■ EXERCISE REQUIREMENTS
Rewrite the rows from the first one through the line containing "pyautogui.click(x=23, y=102)", replacing "Greyhound" with "Basketball" and leaving everything else unchanged. Return only those rows, without the pictures.

■ STORED DATA
§

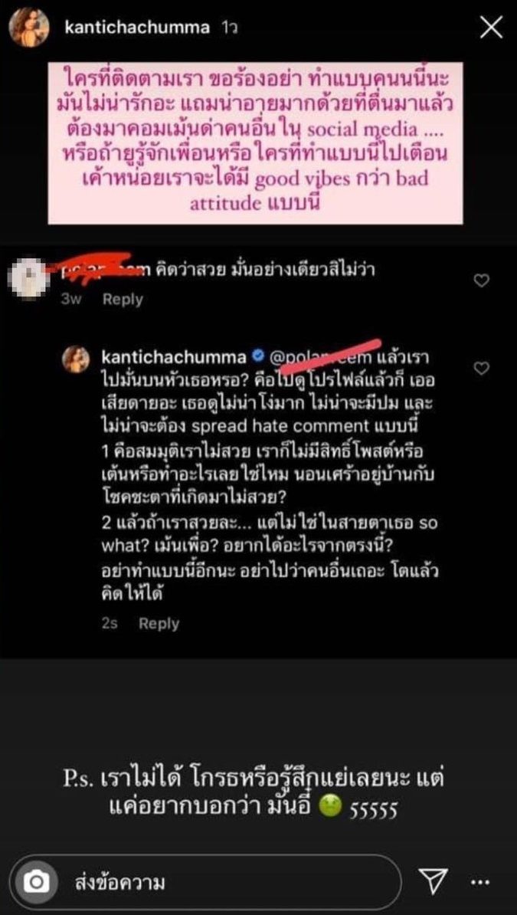This screenshot has height=915, width=517.
Task: Close the story with the X icon
Action: 491,27
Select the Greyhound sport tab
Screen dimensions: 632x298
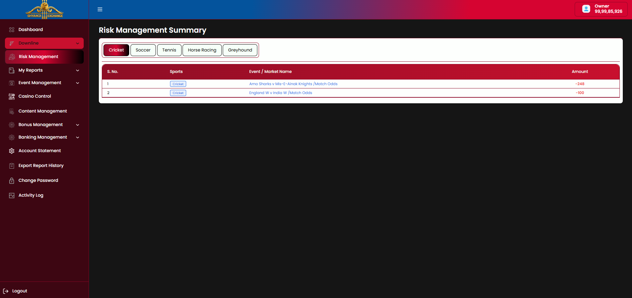[240, 50]
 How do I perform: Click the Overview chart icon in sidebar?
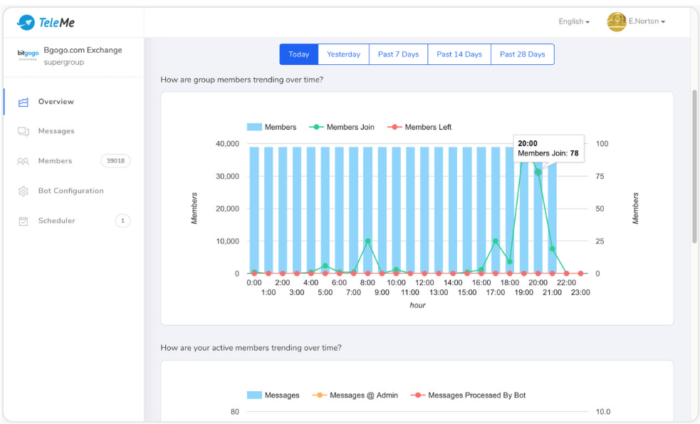pyautogui.click(x=23, y=102)
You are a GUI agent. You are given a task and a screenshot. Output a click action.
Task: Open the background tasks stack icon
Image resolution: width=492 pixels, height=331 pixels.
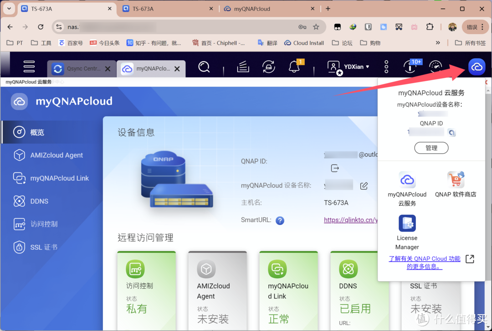pos(243,67)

§

■ EXPECTED OUTPUT
This screenshot has height=915, width=517.
Task: Close the story with the X icon
Action: 491,27
Select the Basketball sport tab
Screen dimensions: 632x298
[240, 50]
 How do I perform: Click the Overview chart icon in sidebar?
pyautogui.click(x=23, y=102)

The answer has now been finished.